During the rest of Saturday afternoon, and evening, and the early hours of Sunday, we visited an array of pubs and bars. In no particular order, meaning the ones I can remember are; The Bow Bar, that is home to 200 malts and 8 real ales. The Last Drop Tavern, where locals use to stand outside to watch public hangings many moons ago. The quaint Sandy Bell’s. The Halfway House, and I were more than halfway there when I were in there. The Greyfriars Bobby’s Bar, named after a folklore dog. And, wedged in-between all of these and more was, the BrewDog Bar...

Now then, the BrewDog Bar won’t be to everyone’s liking, nor will be the beer they brew/sell too, but I admire their individuality. The BrewDog Bar has a modern, industrial feel to it, and the craft beers they have on offer are cool, fresh and, extra strong, to say the least. (For more in-depth details checkout their online site: BrewDog) I got chatting to a middle aged couple at the end of the bar while deciding to take the plunge on opting for a pint of 5.4% Punk IPA. The couple inform me they are regulars in the bar and that ‘if’ you have the BrewDog symbol tattooed on your own good self, which four nutters have, you get 20% discount off your beer.
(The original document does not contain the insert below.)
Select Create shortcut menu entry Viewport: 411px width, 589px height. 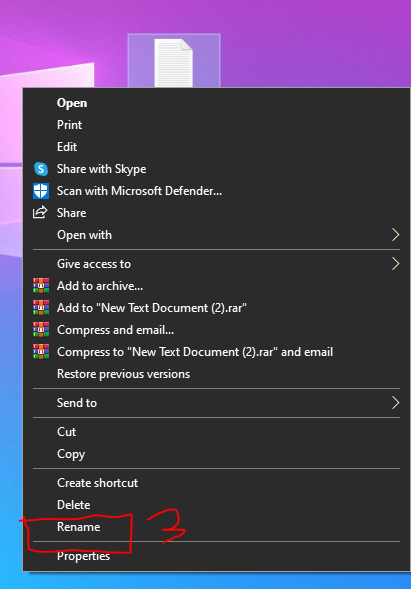[216, 483]
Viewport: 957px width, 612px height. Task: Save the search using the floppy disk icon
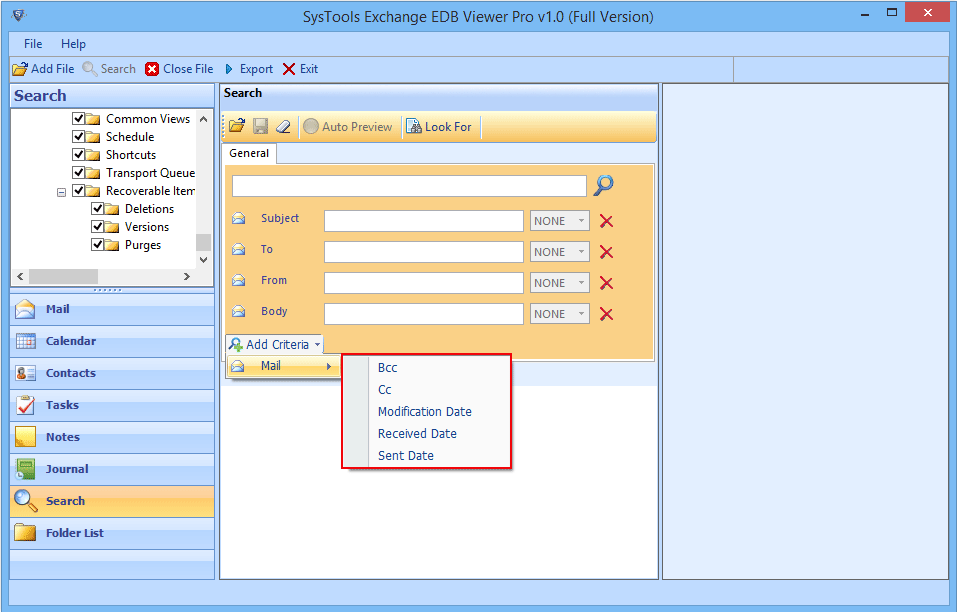point(260,126)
The bloke of the couple then informs me he indeed one of those nutters to have got the tattoo (above a more politically motivated and fading William III one) to get 20% off his beer that he is sipping from a branded BrewDog pint glass, which is the exorbitant 9.2% Hardcore IPA at £2.75p a half!
I bid my farewells and retreated to the lads. ‘No Surrender’ to the Hardcore IPA, eh?
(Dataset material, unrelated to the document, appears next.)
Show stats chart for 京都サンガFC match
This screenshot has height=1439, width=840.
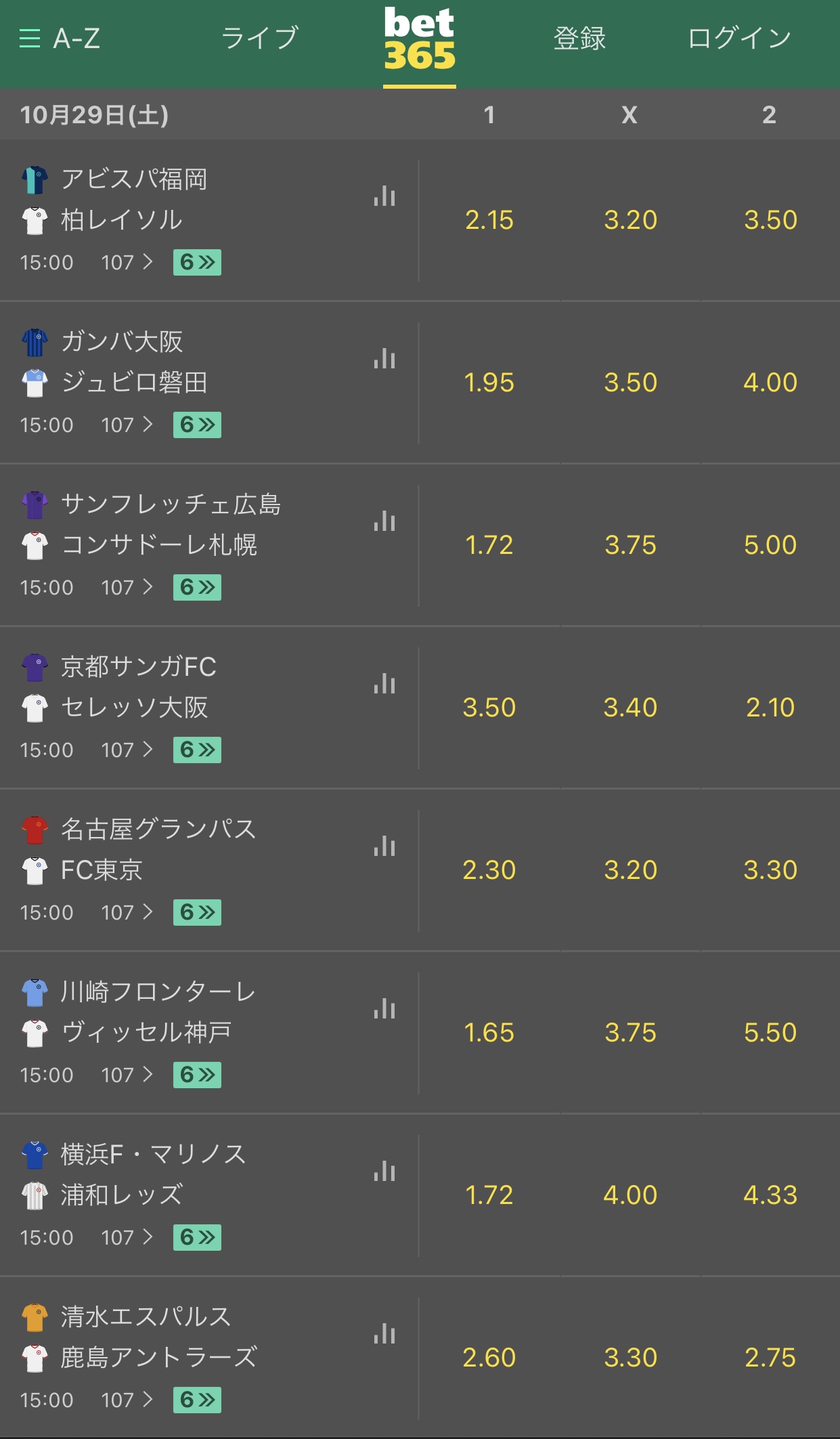pyautogui.click(x=384, y=683)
Sunday morning: Following a shit, shower and no shave, a livener were needed. But because licensing laws in Scotland dictate that pubs cannot serve until 12.30pm on Sundays, we find ourselves in Diane’s Pool Hall just gone 9am on pints of Magners – there weren’t any real ale on – working out who of the locals had gone right through the night, and who had a need for an early morning drink, like us. A spot of shopping was then undertaken before we once again met the lads. The Royal Oak – more commonly known to avid ‘Rebus’ fans as the ‘Oxford Bar’ – was the only one left to tick off a long list that I’d put together, only it were still shut gone 1pm. There’s always another time, though.

Last port of call on the Sunday was The Haymarket, which is built in a late Georgian to early Victorian style, and occupies a sweeping corner spot. The pub had on 8 or so ales on and I ordered two different halves for myself and a pint for the mate that were all served in dimple glasses. Checking the time, and with it fast approaching four bells, it was time to leave. Directly outside the pub stands the Haymarket Clock – which we passed running for the train – that is a memorial to the Heart of Midlothian football team of 1914 that signed up en masse to fight in the First World War. They were the first British team to display such patriotic unity. We board the train with seconds to spare, with a carry-out.

In less than 48 hours we had observed quite a lot of Edinburgh glorious sights, and supped gallons of cask too but, we’ll be back very soon, I bet. Your Northern Monkey correspondent, Bill.